A midsummer night’s mystery train

Year: 1993
Original Format: cassette

Playlist:

On a Hot Summer Night Jim Steinman& Marcia McClain
“The spoken intro [to ‘You Took the Words Right Out of My Mouth’] is NOT Meatloaf! [sic] That’s the voice of the songwriter: Jim Steinman. The woman is Marcia McClain. She is the actress who played Dee Stewart on the soap opera ‘As The World Turns.’” —Craig Allen’s Fun Facts

Long Hot Summer Night The Jimi Hendrix Experience
Meanwhile, in 2020, at Jimi Hendrix Park in Seattle:

The Mystery Trend Julian Cope
It seems likely that Julian is obliquely referencing the Sixties San Francisco band the Mystery Trend, whose name, says Allmusic, came about when “the bandmembers misunderstood the line about the ‘Mystery Tramp’ in Bob Dylan’s ‘Like a Rolling Stone.’” Though they were part of the S.F. scene of the time they only made one single (“Johnny Was a Good Boy”) and, appropriately enough, vanished into the mists of history.

God’s Own Private Mystery Laura Dern & Nicolas Cage

Mystery Train Elvis Presley
“It was the greatest thing I ever did on Elvis. It was a feeling song that so many people had experienced — I mean, it was a big thing, to put a loved one on a train: are they leaving you forever? Maybe they’ll never be back. ‘Train I ride, sixteen coaches long’ — you can take it from the inside of the coach, or you can take it from the outside, standing looking in. Junior [Parker, who wrote the song] was going to make it fifty coaches, but I said, no, sixteen coaches is a helluva lot, that sounds like it’s coming out of a small town. It was pure rhythm. And at the end, Elvis was laughing, because he didn’t think it was a take, but I’m sorry, it was a fucking masterpiece!” —Sam Phillips

The Memphis Train Rufus Thomas
Rufus used to call himself “The Funkiest Man Alive,” and this was back when James Brown was in his heyday. But how do you argue with a man who can rock an outfit like this?

Catchfire The Jesus and Mary Chain
“Sometime around 1992. I heard this at The Scrap Bar in The Village. Sitting in the corner of the bar facing the 4 TV screens trippin’ balls on powder blue blotter. Drinking Scraps beer and smoking cloves. I was watching a Star Trek episode, a basket ball game, Bugs Bunny cartoon with Elmer Fudd and an Outer Limits episode. I lost my mind.” —YouTube commenter “TOBORE8THMAN”
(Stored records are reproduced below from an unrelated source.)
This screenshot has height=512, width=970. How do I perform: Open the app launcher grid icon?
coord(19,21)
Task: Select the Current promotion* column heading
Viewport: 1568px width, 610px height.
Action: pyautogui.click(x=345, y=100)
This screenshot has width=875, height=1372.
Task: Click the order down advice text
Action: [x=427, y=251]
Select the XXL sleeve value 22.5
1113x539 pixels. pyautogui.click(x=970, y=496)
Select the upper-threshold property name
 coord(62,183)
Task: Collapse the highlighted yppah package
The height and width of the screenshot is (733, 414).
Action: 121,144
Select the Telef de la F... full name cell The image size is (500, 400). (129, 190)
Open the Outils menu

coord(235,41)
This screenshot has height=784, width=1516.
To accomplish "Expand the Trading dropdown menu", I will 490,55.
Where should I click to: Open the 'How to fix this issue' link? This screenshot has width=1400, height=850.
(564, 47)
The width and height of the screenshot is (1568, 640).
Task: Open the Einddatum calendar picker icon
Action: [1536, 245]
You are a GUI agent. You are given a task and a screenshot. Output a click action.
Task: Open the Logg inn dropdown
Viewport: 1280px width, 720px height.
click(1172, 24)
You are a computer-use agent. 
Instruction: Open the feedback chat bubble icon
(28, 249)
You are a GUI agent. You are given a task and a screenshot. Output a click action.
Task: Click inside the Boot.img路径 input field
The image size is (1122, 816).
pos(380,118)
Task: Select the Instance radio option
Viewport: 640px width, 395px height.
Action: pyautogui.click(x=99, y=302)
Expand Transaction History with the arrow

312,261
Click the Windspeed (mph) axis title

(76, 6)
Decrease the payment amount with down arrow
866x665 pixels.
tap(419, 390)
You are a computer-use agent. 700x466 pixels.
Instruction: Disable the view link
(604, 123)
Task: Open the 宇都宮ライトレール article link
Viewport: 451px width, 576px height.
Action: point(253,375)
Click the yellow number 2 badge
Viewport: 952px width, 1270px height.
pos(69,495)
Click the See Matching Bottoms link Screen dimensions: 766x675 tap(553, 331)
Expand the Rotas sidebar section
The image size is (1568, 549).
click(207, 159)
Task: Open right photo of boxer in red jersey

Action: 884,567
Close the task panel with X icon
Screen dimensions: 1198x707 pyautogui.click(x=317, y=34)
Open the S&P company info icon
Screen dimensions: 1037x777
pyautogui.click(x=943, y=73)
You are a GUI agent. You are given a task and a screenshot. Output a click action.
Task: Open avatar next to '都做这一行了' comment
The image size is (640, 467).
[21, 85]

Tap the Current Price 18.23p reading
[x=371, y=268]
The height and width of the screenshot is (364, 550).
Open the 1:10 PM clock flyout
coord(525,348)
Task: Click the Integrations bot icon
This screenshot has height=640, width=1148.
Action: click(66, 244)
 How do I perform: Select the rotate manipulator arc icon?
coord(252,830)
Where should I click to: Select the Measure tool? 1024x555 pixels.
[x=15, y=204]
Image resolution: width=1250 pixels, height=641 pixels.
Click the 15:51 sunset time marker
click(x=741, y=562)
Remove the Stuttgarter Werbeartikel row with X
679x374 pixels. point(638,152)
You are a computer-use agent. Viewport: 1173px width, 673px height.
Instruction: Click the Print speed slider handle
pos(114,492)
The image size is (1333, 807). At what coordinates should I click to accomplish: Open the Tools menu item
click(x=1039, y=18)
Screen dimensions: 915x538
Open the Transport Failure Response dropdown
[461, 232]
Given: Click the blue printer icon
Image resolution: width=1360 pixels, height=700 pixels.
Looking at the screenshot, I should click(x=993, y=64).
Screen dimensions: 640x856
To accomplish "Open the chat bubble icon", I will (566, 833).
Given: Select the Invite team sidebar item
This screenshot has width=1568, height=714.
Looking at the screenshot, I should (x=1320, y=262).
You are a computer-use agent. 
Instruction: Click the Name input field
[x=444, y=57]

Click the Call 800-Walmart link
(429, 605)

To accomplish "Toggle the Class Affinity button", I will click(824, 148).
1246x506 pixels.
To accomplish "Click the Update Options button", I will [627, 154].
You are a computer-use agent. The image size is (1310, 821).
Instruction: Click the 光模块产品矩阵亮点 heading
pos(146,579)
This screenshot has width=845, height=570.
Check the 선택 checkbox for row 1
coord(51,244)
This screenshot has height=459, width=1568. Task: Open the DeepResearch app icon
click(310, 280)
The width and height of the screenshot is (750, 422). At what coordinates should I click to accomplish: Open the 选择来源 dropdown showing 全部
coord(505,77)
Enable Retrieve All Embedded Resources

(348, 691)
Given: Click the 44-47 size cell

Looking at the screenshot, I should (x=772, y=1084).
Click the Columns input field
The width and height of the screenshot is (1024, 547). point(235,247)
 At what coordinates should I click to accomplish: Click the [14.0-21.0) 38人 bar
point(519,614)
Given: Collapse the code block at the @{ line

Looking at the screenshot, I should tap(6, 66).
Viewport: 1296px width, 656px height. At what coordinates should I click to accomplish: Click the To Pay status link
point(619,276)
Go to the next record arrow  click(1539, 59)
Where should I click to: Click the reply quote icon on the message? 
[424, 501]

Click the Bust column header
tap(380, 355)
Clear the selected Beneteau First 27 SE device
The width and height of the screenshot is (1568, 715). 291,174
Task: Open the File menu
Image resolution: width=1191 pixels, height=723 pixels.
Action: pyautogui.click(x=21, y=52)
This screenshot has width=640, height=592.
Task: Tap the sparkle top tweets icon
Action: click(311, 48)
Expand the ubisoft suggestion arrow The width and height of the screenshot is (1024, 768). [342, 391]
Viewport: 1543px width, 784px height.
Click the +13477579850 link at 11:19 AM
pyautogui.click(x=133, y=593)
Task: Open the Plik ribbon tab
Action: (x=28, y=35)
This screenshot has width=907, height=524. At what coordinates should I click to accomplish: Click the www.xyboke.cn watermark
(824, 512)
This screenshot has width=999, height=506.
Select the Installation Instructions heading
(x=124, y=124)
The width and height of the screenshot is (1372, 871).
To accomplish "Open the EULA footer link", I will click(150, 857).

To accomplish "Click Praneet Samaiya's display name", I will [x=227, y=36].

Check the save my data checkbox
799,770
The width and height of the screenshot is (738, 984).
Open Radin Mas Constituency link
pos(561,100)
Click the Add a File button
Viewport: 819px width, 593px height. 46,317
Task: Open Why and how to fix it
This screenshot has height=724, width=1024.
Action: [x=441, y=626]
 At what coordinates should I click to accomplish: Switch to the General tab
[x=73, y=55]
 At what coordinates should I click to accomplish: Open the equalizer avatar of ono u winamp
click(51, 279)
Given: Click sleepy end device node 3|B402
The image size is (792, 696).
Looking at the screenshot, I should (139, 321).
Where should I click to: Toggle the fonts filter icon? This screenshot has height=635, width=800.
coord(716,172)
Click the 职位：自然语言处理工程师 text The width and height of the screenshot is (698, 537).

Catch a Fire That Petrol Emotion
“If by no means as compulsively listenable as Chemicrazy, Fireproof nonetheless has its moments. ‘Last of the True Believers’ is one, as are the impassioned singles ‘Detonate My Dreams’ and ‘Catch a Fire.’ Yet without proper industry support, the game was up, and within a few months of release the members of TPE were variously back in the London dole queue or at home with their families in Northern Ireland.” —Alex Ogg, Allmusic.com

This Earth of Ours Beans Morocco
This clip is from an episode of WKRP in Cincinnati, but Beans has had a long and illustrious career.

Slave Driver Bob Marley & the Wailers
“Slave Driver is a song about the truth. Songs like this one bring a revolution to music – some topics requiring addressment cannot be dealt with through love songs.” —Eagle-rock.com

Slave The Rolling Stones
“Originally recorded at the Black And Blue sessions in 1974, this song went on for a while and was called ‘The Black And Blue Jam’ before being reworked for Tattoo You. Jazz great Sonny Rollins was brought in to play sax. Pete Townshend from The Who sang backup.” —Songfacts.com

Dogs of Lust The The
“Like Nick Cave, [Matt] Johnson protects himself from the ridicule he invites with bombastic self-caricature. When he lets this slip, he’s left with an album that, although frequently absorbing, is still as inherently laughable as any The album. Dusk needs time to grow; it deserves it. But while it takes it, the Dogs of Lust are closing in, howling with mirth.” — David Bennun, Melody Maker

Cracked Actor David Bowie
“‘Cracked Actor’ dies after its second refrain (1:40), but Ronson’s guitars and Bowie’s harmonica drag its corpse through another four refrains and start a fifth at the fade. With a callback to ‘The Bewlay Brothers,’ with Bowie wailing ‘stay for a day,’ it’s life as perpetual nightmare.” —Chris O’Leary, Rebel Rebel

Speed Paul McGann
“McGann’s co-star, Richard E Grant, has been cheering up Twitter since mid-March by posting daily ‘Withnail and Isolation’ videos of quotes from the film. And McGann himself is reminded of such quotes on a regular basis. ‘It’s no exaggeration to say that I’ve probably had every single line of it said back to me,’ he says. ‘Including the French and Latin ones.’” —BBC.com, 5/26/2020

Summer St. Throwing Muses
During this period it was more or less required that any mix tape made among my group of friends had to include this song. It’s a great song, it’s short, and it has a definitive beginning and ending that mix well into other things.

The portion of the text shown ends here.